Weird

6.1K 724 1.4K
                                    

Yorum ve oylarınızla destek olmayı unutmayın, fikir ve beğenileriniz çok önemli benim için.

Harry ve Louis sandviçlerini bitirdikten hemen sonra kısa bir sessizliğe gömülmüşlerdi. Harry'nin dalgın ve düşünceli ifadeye bürünmesi ise Louis'nin hoşuna gitmemişti. Harry'deki mutluluk eksilip gülen yüzünü göremeyince moralinin de bozulduğunu hissediyordu. Harry'ye özgü olan ve sürünün arasında tadamadığı bu ilginç enerji, bir şekilde Louis'yi etkilemeyi başarıyordu işte.

"Haydi," dedi yerinden kalkarak. Islak bacaklarını silkeleyip ayaklarına ayakkabıyı geçirdi. Üzerini temizlediğinde Harry'nin halen daha dalgınca göle baktığını fark etmesi uzun sürmemişti. "Hey."

Harry derince nefes alıp istemeyerek de olsa ayaklanırken kenara attığı çantasını sırtına geçirdi. Askılarını sıkıca tutarak dolu gözlerini alfanın bakışlarına çevirdiğinde Louis'nin kaşları ortada birleşmişti.

Bu yosun yeşili gözler güneşin altında mutlulukla parlamalıydı. Neden hüzün denizinin altında kalakalmış karanlık bir orman kadar solgunca bakıyordu?

"Ben eve gitmeyeceğim."

Louis bu cümle karşısında ne diyeceğini bilemiyordu. Aslında az çok ne demesi gerektiği hakkında bir şeyler biliyordu ama Harry'nin -küçük ve yirmi dört saatlik omeganın- savunmasız haldeyken dışarıda -ormanda- ne yapabileceğini bilememesi daha muhtemel bir durumdu.

"Bu saçmalık," dedi sonunda, sesindeki öfkeyle kaplanmış endişeyi saklamadan. İçinde telaşlanmaya başlayan alfa kurdun uluduğunu hissediyordu. Harry ailesinin yanına gitmezse, bu haldeyken nereye gidecekti? Bu kadar baştan çıkarıcı kokarken?

"Senin yanın, ailenin yanı. Onlar seni korur. Babanın yanında bulunman, başı boş gezmenden daha iyidir."

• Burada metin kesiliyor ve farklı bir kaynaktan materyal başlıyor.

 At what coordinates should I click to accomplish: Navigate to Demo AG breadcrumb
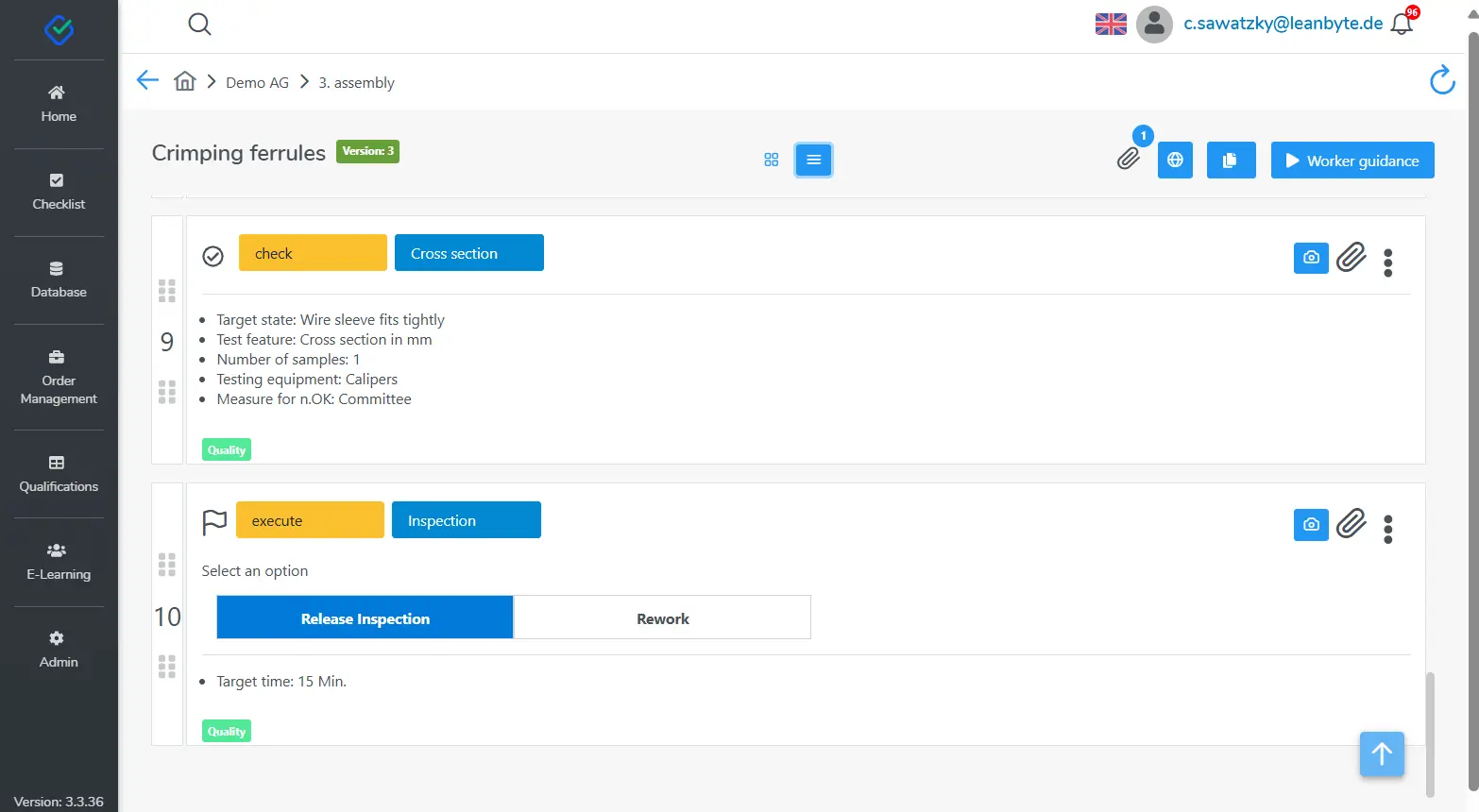coord(257,83)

Harry, boğazına oturmuş yumruyu yutmaya çalışıp bakışlarını yanındaki göle dikti. O eve giderse ailesiyle karşılaşmak zorunda kalacaktı ve istediği son şey de buydu. Özellikle babasıyla karşılaşmayı, ve ondan duyması gerektiği şeyleri dinlemeyi hiç istemiyordu. Sırf babasının yalanları yüzünden onlarca arkadaşının arasında utanç verici duruma düşmüştü, elbette o eve gitmek istememesi bariz kendi hakkıydı.

Hadi ama... Kimse bir sıradan olmadığını ama koca bir sürü üyesi olduğunu, uyuşmuş bir zihinle kızgınlık geçirdiğinde öğrenmek istemezdi ki!

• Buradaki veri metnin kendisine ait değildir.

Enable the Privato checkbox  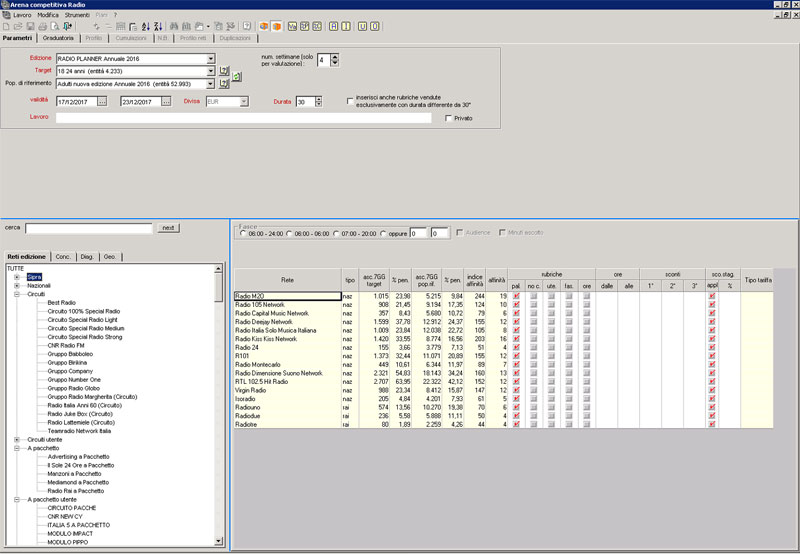click(448, 118)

Çok kırgındı. Kızgındı. Utanç içindeydi. Harry, sadece mutlu olduğunu hissedemiyordu. O kısım balçıkla kapatılmış gibiydi. Yabancı kalmıştı birkaç saatte bu hisse.

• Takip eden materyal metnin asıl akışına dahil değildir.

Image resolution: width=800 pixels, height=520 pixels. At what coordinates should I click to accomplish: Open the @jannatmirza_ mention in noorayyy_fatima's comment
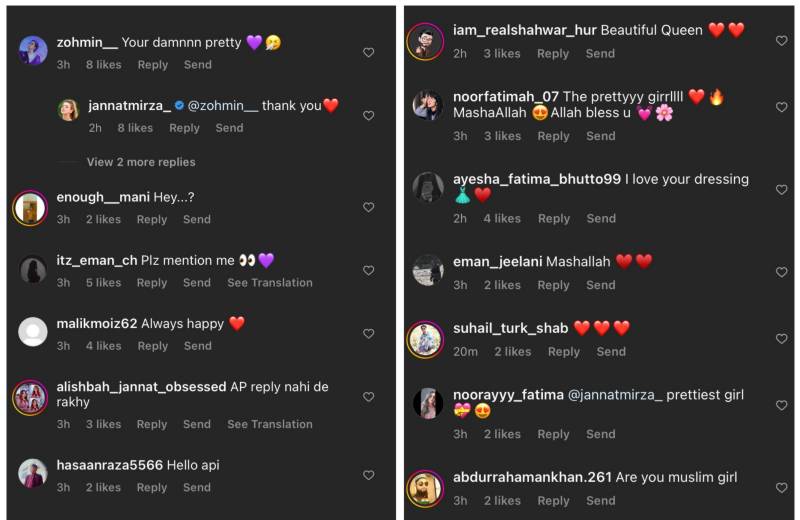pos(615,395)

Harry boğazını temizledi. Gerçi pek etkili olmamıştı ama en azından nefes almasını güçleştirmiyordu. "Gitsem iyi olacak, teşekkür ederim."

Louis'nin yanından ayrılacakken önünde hissettiği bedenle öylece durup şaşkınca Louis'ye baktı. Mavi gözlerinde endişe ve kararlılık öyle yoğundu ki, Harry bir an için onun dediğini yapması gerektiğini düşünmekten kendini alamadı.

"Pekâlâ," dedi Louis aklında gezen bir fikir varmışçasına rahatlayarak. "O halde gidiyoruz."

Harry kaşlarını çatıp bir adım geri çekildi. "Eve mi?"

Louis hafifçe sırıttı. "Hep olman gereken yere; sürü yerleşkesine gidiyoruz."

- - - - -

Bakın bu delilikti.

Henüz yeni omega olmuştu ve ilk işi kendisini her bakımdan arzulayan tiplerin arasına bedenini atıp mühürlenmek olamazdı. Yani bunun olmaması için de oraya hiç gitmemiş ve kendisini alfa ve betaların önüne atmamış olması gerekirdi, değil mi? Bu sorumsuz davranışları yanlışlıkla mühürlenmeye mahal verecekti ve bilin bakalım, yanlışlıkla mühürlenmeye açık olan en çaylak kişi kimdi?